Hariri Institute Hosts NSF Visioning Workshop
The Hariri Institute is pleased to have hosted the NSF Visioning Workshop: Towards Effective Community-University-Industry Collaboration Models in collaboration with the Initiative on Cities, Office of Corporate Relations, and Center for Information & Systems Engineering at Boston University. This workshop was sponsored by the National Science Foundation with in-kind support provided by IDC. This is the first of two workshops that aim to bring together stakeholders engaged in Smart & Connected Community (S&CC) projects for the purpose of examining successful partnership models, identifying metrics that partners agree are indicative of success, identifying potential or perceived impediments to broader success, and distilling generalizable lessons/patterns that may be applicable in other settings.

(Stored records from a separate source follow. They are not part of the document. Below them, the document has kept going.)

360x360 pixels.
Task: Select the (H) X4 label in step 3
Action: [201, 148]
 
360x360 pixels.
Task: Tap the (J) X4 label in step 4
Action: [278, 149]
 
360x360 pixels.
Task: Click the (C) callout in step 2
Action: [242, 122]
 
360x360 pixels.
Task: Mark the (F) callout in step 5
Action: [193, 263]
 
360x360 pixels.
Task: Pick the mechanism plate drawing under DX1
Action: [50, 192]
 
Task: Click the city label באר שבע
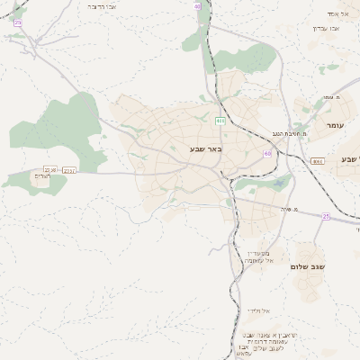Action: tap(205, 148)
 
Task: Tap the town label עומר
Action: tap(337, 125)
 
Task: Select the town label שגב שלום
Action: tap(307, 266)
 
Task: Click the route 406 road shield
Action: tap(220, 120)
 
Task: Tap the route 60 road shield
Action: tap(267, 154)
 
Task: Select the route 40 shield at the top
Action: tap(196, 5)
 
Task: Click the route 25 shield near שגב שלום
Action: tap(326, 216)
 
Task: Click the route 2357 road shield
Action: tap(70, 169)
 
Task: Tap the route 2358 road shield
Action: tap(50, 169)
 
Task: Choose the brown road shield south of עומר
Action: tap(317, 161)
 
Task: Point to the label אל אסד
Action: tap(338, 14)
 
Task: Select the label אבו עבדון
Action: tap(326, 28)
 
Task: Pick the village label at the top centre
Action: tap(100, 5)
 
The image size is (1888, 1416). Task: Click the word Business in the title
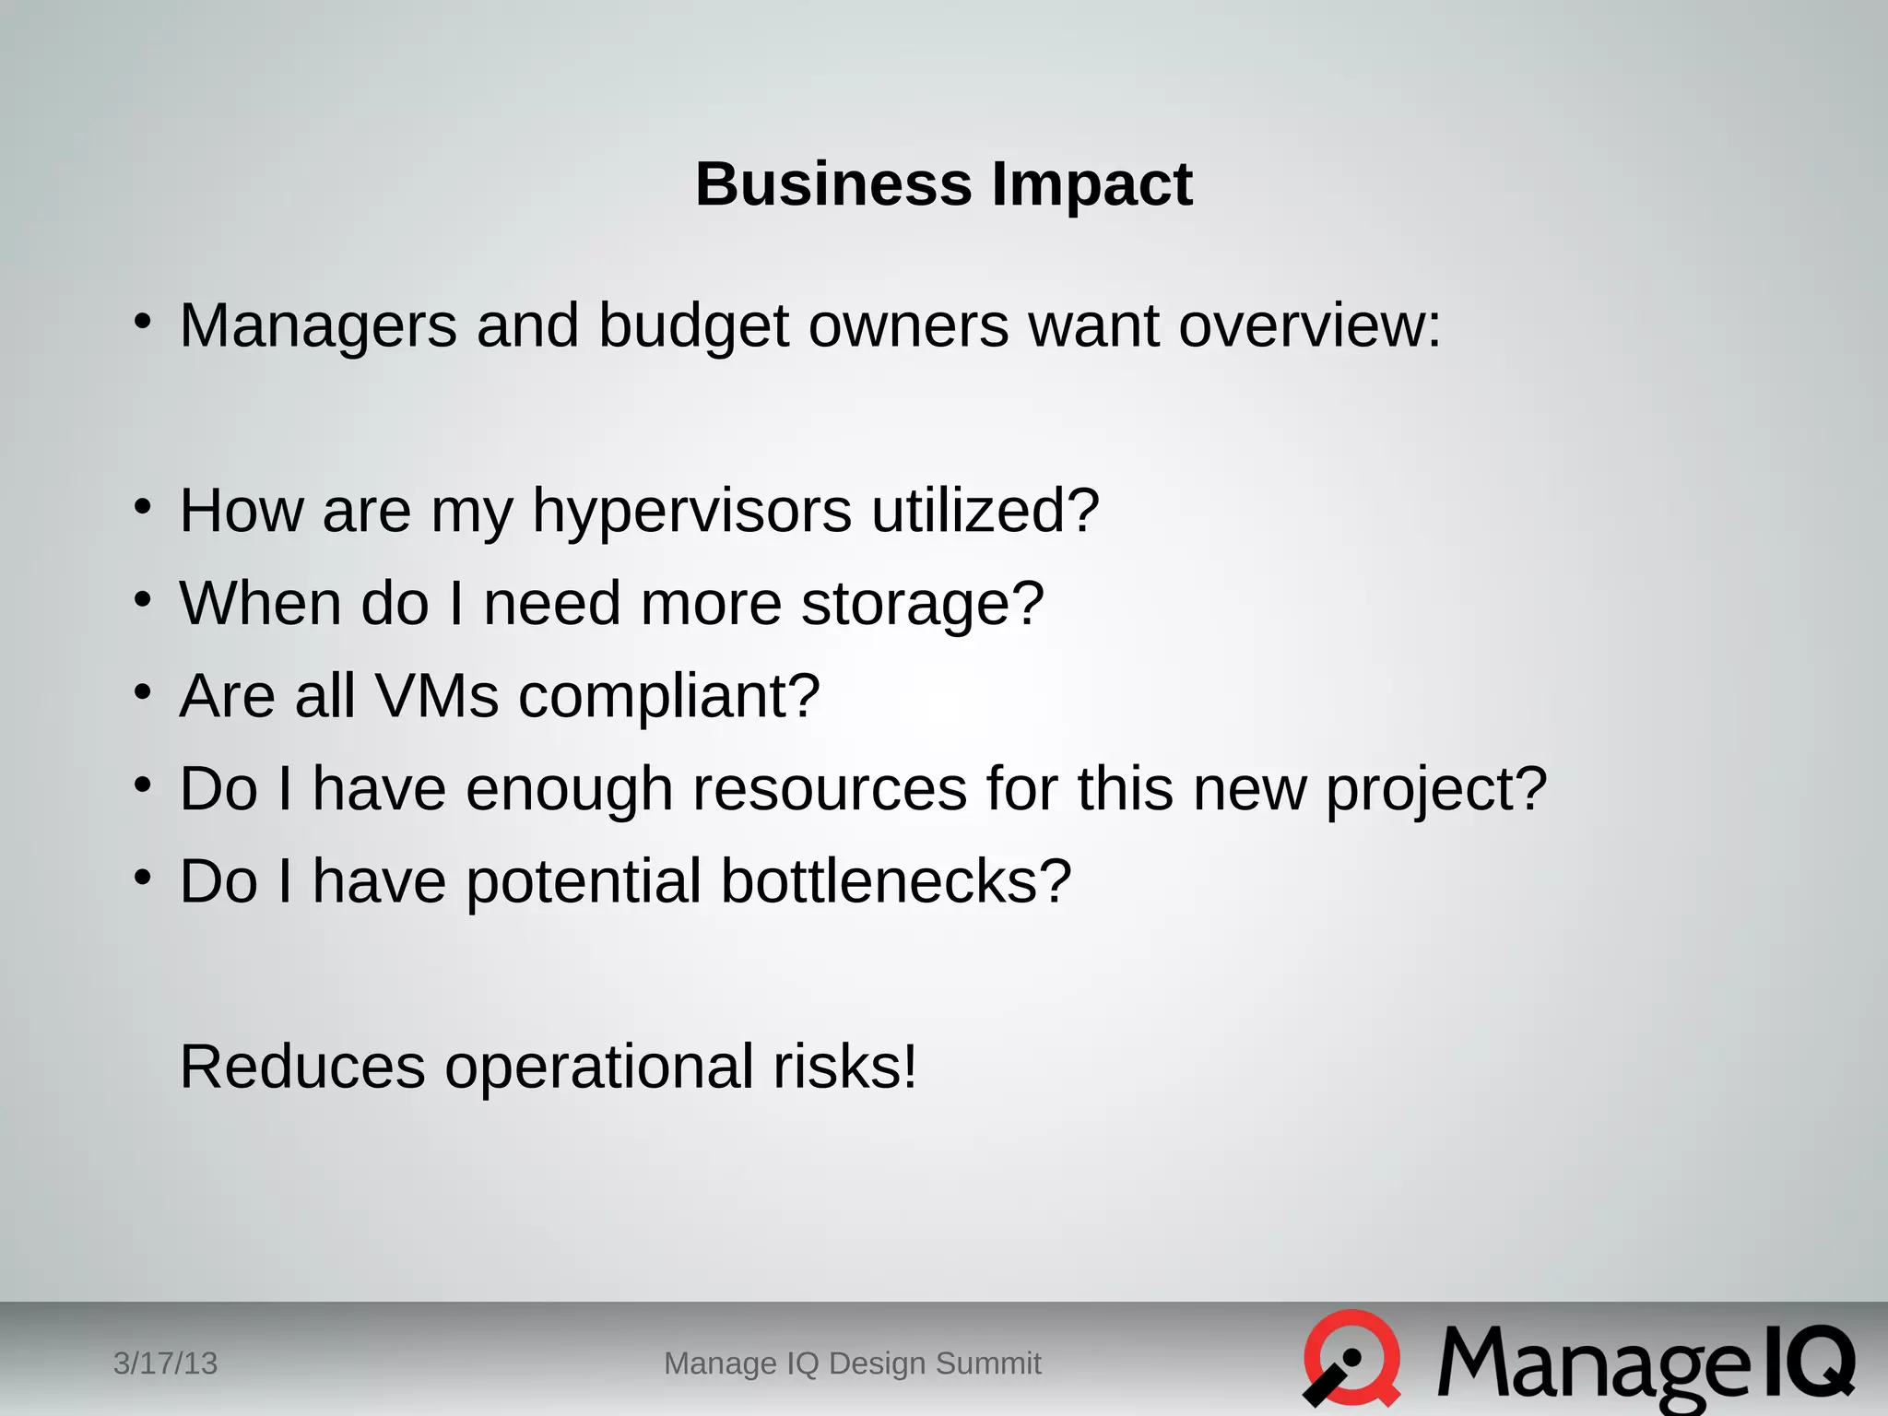pos(832,183)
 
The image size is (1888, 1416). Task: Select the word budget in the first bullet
pos(693,327)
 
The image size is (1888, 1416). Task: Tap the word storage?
pos(922,605)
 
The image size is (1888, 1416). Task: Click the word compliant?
pos(668,697)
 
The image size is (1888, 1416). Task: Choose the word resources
pos(829,789)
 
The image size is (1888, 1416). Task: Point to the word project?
pos(1435,791)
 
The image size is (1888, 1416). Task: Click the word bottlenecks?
pos(895,881)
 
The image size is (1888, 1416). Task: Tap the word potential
pos(584,883)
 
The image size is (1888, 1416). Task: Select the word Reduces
pos(302,1067)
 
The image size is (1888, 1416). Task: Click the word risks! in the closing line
pos(844,1067)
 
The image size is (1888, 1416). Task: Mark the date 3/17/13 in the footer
pos(165,1363)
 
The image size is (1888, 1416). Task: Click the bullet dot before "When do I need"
pos(142,600)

As a result of Boston University’s multi-dimensional connections with the City of Boston, the Hariri Institute is uniquely positioned to coordinate the development of essential models for effective community/university/industry collaborations. Drawing on resources such as the Institute’s Software & Application Innovation Lab (SAIL), BU has successfully engaged with external partners to bring computing and data-driven technologies to challenges faced by urban centers.
The main goal of this first workshop was to identify practices and perceived hurdles, as well as distill a set of questions that can be posed to a broader set of partners and projects in a planned second workshop that will illuminate the challenges faced by cities in advancing research projects that reach and positively impact communities.
The focus of the workshop sessions was not on technical details or specific outcomes, but rather on sharing the “big picture” of an admittedly small sample of integrative projects that exemplify academic-city partnerships. Partners of academic researchers shared their perspectives based on their experiences with various collaborations of best practices and challenges identified by project leads.
Having established a retrospective understanding of what worked in previous collaborations, participants pitched “moon-shot” as well as “low-hanging fruit” projects to identify two such projects (at both ends of the scale) that the group could use as case studies, illustrating how future collaboration scenarios could require or benefit from engagements with academic researchers and support from industry and/or foundations.
Teams worked to test the applicability of the collaboration reference model and associated processes for jointly tackling each one of the selected case studies/projects. Key components of the model and associated processes included: developing a process for defining the problem; creating alignment between outcomes and incentives; identifying funding sources, beneficiaries, and the information flow between stakeholders; designing a governance structure; and creating guidelines for the timing and type of cooperation that must take place among stakeholders.
The teams organized the outputs of their discussions into a model framework that could serve to organize the core components of a collaboration model. The workshop participants also prioritized and ranked the importance of the insights and associated “needs‐and‐wants” for each core component of the collaboration model. This process was meant to identify sustainable ways in which university‐based research can be translated into city pilot projects and deployments in partnership with industry.
The group of participants represented various stakeholders of existing community/university/industry collaborations and will now form a “program committee” that will assist in defining the scope and activities for a second workshop (to be planned).